Quant aux dynamiques internes liées aux questions d’identité, d’inégalité et d’accès aux ressources, Yves Mintoogue estime qu’elles touchent en réalité aux questions de fond telles que : qui est garant des droits de tous et de chacun ? A quoi ai-je droit du fait de mon appartenance à une ethnie, une religion ou une région ? A qui appartiennent les richesses du pays et qui peut en disposer ? Etc. Yves estime que ce sont souvent ces questions (irrésolues) sur les conditions et les modalités d’accès à la citoyenneté, à l’égalité et aux ressources qui exacerbent les conflits identitaires sur le continent et non l’inverse. Or, dit-il, les médias internationaux/occidentaux tendent souvent à inverser les choses en présentant les effets et les conséquences comme des causes.
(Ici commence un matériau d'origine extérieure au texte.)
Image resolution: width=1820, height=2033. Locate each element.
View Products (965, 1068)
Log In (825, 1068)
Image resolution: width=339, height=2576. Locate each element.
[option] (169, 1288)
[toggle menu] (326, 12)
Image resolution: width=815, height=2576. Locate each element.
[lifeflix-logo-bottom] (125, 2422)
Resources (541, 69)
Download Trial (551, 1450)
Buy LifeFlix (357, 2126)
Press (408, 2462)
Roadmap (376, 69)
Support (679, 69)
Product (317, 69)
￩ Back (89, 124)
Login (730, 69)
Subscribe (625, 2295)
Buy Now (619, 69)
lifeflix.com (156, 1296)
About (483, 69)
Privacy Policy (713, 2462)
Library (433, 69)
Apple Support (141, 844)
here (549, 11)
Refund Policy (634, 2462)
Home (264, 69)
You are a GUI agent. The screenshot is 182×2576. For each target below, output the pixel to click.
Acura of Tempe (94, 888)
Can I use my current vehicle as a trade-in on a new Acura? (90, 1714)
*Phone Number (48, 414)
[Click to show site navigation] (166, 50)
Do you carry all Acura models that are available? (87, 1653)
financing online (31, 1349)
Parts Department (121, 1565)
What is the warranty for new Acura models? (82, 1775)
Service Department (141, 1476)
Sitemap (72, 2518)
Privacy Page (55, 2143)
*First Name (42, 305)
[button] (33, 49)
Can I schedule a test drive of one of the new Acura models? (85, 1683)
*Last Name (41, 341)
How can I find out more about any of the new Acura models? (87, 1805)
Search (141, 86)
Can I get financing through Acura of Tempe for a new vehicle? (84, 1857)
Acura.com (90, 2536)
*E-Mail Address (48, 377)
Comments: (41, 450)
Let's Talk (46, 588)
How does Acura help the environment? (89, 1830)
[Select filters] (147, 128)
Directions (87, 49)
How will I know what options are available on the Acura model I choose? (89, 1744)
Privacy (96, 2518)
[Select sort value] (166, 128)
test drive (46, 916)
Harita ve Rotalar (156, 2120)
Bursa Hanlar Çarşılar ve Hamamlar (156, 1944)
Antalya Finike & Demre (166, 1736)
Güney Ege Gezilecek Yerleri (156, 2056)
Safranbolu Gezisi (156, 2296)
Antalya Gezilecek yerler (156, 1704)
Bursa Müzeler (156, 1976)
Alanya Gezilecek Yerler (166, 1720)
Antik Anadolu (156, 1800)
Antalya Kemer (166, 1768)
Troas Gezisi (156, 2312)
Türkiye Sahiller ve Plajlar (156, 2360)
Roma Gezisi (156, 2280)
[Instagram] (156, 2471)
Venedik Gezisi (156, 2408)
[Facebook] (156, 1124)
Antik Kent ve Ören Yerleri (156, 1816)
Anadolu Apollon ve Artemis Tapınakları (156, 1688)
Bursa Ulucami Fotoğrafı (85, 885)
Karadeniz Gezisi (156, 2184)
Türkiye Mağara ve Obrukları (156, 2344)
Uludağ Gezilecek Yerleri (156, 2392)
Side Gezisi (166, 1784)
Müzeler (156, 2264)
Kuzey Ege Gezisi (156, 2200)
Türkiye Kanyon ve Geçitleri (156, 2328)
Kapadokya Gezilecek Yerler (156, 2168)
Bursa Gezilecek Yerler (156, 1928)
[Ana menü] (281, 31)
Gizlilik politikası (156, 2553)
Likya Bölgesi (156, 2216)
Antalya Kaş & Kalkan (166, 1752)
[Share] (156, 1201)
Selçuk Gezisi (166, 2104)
L’aggravation des inégalités et la corruption sont pourtant à l’origine de la contestation quasi permanente des pouvoir en place, souvent illégitimes. Car en vertu de quoi les Africains devraient-ils se plier à l’autorité d’Etats qui ne remplissent pas les obligations minimales qui les rendraient utiles aux populations et non nuisibles pour l’émancipation de ces dernières. Or les choses ne sont pas toujours présentées ainsi par les médias internationaux qui laissent plus l’impression que beaucoup de ces conflits auraient quelque chose d’irrationnel propre à l’Afrique et aux Africains. C’est donc cette image exotique de l’Afrique perçue comme un continent où rien ou presque ne serait jamais vraiment comme ailleurs que contribuent à diffuser les médias occidentaux, contribuant ainsi à obscurcir aux yeux de l’opinion internationale les véritables causes des conflits sociaux et politiques en Afrique.
De ce fait Yves Mintoogue dit douter que les médias internationaux jouent un quelconque rôle dans la transformation des conflits en Afrique ; mais il voit surtout leur rôle dans la construction d’un discours sur les conflits et sur le continent africain en général qui ne correspond souvent en rien à la réalité, « qui transforme des masque en visages, des effets en causes ». En bref, pour l’intervenant, ces médias sont sujets à des clichés dont ils peinent à sortir et qui, parfois, sont liés à un inconscient raciste qui a une longue histoire.
C’est sur ces propos que le modérateur introduit le Directeur Afrique centrale de la chaîne panafricaine « Vox Africa » en lui posant la question de savoir si le média pour lequel il officie serait à la solde des dominants ?
3. « Les médias panafricains et la liberté d’expression », par Jules Domche.
Prenant la parole, Jules Domche, pose les principales interrogations auxquelles il se propose de répondre. La première tient à la perception des médias, la seconde, à la manière dont ces médias transforment les esprits, et enfin, au rôle éventuel que ces médias jouent dans les conflits en Afrique
C’est en puisant dans le contexte socio-politique d’émergence des médias audio-visuels en Afrique que l’intervenant éclairera les interrogations sus-évoquées.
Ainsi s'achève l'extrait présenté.